In the retrospective cohort, patients who had received at least one lumbar epidural steroid injection were compared with a match control group (3,000 vs. 3,000 from a cohort of 50,000 patients diagnosed with back pain). Patients were followed for five years or until the documented end of their medical history from the time of their first injection or time of their initial diagnosis of back pain. The outcome measure, of the number of vertebral body fractures in each group, was assessed through a word search of the radiological database (eg, “fracture”, “endplate deformity” and other fracture-related terms). Mandel reported that the incidences of vertebral fractures for each group were assessed according to survival analyses.
According to Mandel, the number of injections was associated with an increasing likelihood of vertebral fractures. Furthermore, each subsequent injection increased the risk of fracture by 1.21 times (p=0.03) adjusting for covariates. Mandel said: “Based on results of these two studies [the one on loss of BMD as well as the one on increased risk of vertebral fractures], we look more carefully at BMD, we order BMD assessment if it has not been previously recorded and, more importantly, we spend more time talking to our patients about the risk of reduced BMD and the possibility of complications.
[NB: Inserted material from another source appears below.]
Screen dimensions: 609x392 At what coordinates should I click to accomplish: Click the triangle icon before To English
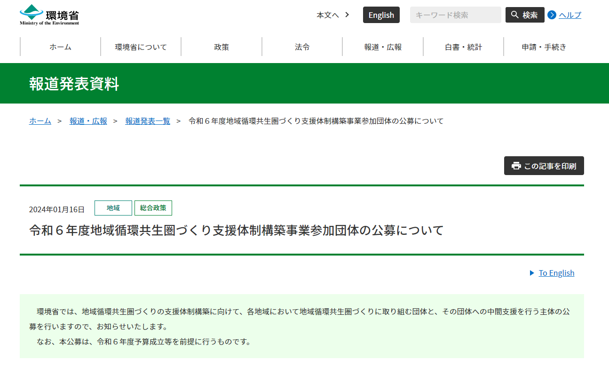[532, 273]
When I think there is higher likelihood of a fracture because of risk factors, I try to find non-steroidal based alternatives to treatment.”
He added that he was “well aware” of the “gravity” of what the findings indicate but said: “We stand by our results. We welcome more investigations. For our part, with what I call phase III (“Using bisphosphonate medications to prophylactically reduce the post epidural spinal injections bone loss and vertebral bone fractures”), we are looking at whether we can reduce the rate of bone loss and fractures in people who have had epidural steroidal injections.”
In the USA, a potentially contaminated batch of epidural steroid injections has been associated with an outbreak of fungal meningitis. The death toll, at the time of press, was 29 with 356 cases of fungal meningitis reported overall. The FDA recently confirmed it has issued “FDA form 483” to the New England Compounding Center, which produced the batch of steroids associated with the outbreak. The form indicates that FDA inspectors believe that conditions or practices at the centre may have violated the Federal Food, Drug or Cosmetic Act or related regulations. However, the form is not a final FDA determination that the Act has been violated. The incidence has raised questions about the overall safety of epidural steroid injections.